# Supplied text:
○ ○ ○ ○ ○ ○ ○

Lancelot: Percy's Romance
Johnson, Mark, The Southern Literary Journal
Walker Percy's Lancelot has been sharply criticized as an inept novel, but it should be seen as a contemporary romance. (1) As Flannery O'Connor says in "Some Aspects of the Grotesque in Southern Fiction," "Hawthorne knew his own problems and perhaps anticipated ours when he said he did not write novels, he wrote romances. Today many readers and critics have set up for the novel a kind of orthodoxy. They demand a realism of fact which may, in the end, limit rather than broaden the novel's scope." According to O'Connor, the writer's "true country" is "what is eternal and absolute," which she insists "covers considerable territory." (2) While Lancelot is not Percy's best book, only reading it properly--as a romance--grants us entry to its true country.
In contrast to the novel, Richard Chase observes, the romance "tends to prefer action to character," presenting two-dimensional characters who tend to be abstract and symbolic and who are frequently in a "deep and narrow, an obsessive, involvement." (3) The first words of Lancelot emphasize the narrowness of Lance's obsessions:
Come into my cell. Make yourself at home. Take the chair; I'll sit on the cot. No? You prefer to stand by the window? I understand. You like my little view. Have you noticed that the narrower the view the more you can see? For the first time I understand how old ladies can sit on their porches for years. (p. 3)
Lance later speaks of his room as "nothing but a small empty space with time running through it and a single tiny opening on the world" (p. 107). Lance's obsession with his narrow view, while restricting his range of vision, has the virtue of concentrating his perceptions. On one level, the room is a metaphor for the operation of the romance.
While I cannot develop the idea in this essay, certainly the romance has undergone a radical metamorphosis since the nineteenth century. The distinction between novel and romance is still useful, however, and I would direct the reader to Robert Scholes' insightful discussion of Durrell and Fowles as modern romancers in Fabulation and Metafiction. Citing Borges' statement, "reality is not verbal," Scholes examines the epistemological problems of realism and the consequent return by such authors as Fowles and Barth to the "more fantastic and more philosophical romance." In The Nature of Narrative, he and Robert Kellogg are careful to note that "the novel is not the opposite of romance," and they cite Hawthorne as a pivotal figure in the development of the modern romance in his intentional blurring of the distinction between illustrative and representational art. Fifteen years ago, they observed that just as the novel evolved as a synthesis of empirical and fictional impulses, "the grand dialectic is about to begin again, and ... the novel must yield its place to new forms." (4)

○ ○ ○ ○ ○ ○ ○

# Entries for locating words and elements:
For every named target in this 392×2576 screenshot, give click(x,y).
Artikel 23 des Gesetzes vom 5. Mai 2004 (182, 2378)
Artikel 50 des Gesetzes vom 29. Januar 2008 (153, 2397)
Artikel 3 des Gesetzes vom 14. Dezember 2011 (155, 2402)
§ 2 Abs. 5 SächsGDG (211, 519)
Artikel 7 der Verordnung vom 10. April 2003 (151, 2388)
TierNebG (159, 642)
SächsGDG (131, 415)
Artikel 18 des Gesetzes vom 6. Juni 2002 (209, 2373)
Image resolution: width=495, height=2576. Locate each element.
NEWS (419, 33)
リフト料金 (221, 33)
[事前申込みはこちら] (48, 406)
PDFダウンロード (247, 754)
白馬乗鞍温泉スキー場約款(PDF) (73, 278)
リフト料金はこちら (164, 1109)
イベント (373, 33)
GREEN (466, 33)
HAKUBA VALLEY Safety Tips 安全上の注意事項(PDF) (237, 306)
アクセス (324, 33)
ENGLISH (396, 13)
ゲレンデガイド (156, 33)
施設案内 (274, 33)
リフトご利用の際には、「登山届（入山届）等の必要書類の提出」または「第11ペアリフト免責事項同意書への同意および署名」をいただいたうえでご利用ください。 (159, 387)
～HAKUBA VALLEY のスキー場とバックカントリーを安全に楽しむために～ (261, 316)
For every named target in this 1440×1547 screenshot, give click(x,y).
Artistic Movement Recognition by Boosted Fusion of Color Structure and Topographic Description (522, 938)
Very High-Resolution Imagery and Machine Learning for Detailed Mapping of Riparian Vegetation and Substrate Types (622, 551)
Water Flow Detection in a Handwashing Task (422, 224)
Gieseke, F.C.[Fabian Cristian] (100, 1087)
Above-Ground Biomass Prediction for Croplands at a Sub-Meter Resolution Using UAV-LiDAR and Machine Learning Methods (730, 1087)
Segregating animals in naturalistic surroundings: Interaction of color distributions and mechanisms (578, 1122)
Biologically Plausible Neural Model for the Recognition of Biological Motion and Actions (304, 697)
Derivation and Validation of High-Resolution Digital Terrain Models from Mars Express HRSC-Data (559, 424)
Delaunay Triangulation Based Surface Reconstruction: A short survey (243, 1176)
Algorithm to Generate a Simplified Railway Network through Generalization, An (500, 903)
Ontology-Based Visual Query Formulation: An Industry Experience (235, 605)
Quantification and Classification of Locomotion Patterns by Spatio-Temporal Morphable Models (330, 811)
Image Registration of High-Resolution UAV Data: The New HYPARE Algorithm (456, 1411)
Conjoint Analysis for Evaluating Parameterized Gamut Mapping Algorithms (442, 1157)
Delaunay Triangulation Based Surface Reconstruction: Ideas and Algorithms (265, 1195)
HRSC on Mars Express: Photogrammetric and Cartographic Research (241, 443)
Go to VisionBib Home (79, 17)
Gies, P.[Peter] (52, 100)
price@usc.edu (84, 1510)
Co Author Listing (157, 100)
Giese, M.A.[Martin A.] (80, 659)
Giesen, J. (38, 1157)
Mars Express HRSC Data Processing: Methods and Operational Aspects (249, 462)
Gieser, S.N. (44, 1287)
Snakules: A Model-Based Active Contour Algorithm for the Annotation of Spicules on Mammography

○ ○ ○ ○ ○ ○ ○

# To be done:
**a)** Using the essay on Lancelot, decide whether each statement agrees with it. Answer yes or no for each, and quote the words from the essay that decide it.
(i) The essay calls Lancelot Percy's best book.
(ii) Richard Chase says the romance tends to favor action over character.
(iii) Scholes and Kellogg hold that the novel is the opposite of romance.
**b)** In the essay on Lancelot, which two authors does Robert Scholes discuss as modern romancers in Fabulation and Metafiction?
**c)** Extract the stretch of the essay on Lancelot from "Lance later speaks" through "of the romance.".

# Answers in order:
**a)**
(i) No: "While Lancelot is not Percy's best book"
(ii) Yes: "tends to prefer action to character"
(iii) No: "the novel is not the opposite of romance"

**b)** Durrell and Fowles.

**c)**
Lance later speaks of his room as "nothing but a small empty space with time running through it and a single tiny opening on the world" (p. 107). Lance's obsession with his narrow view, while restricting his range of vision, has the virtue of concentrating his perceptions. On one level, the room is a metaphor for the operation of the romance.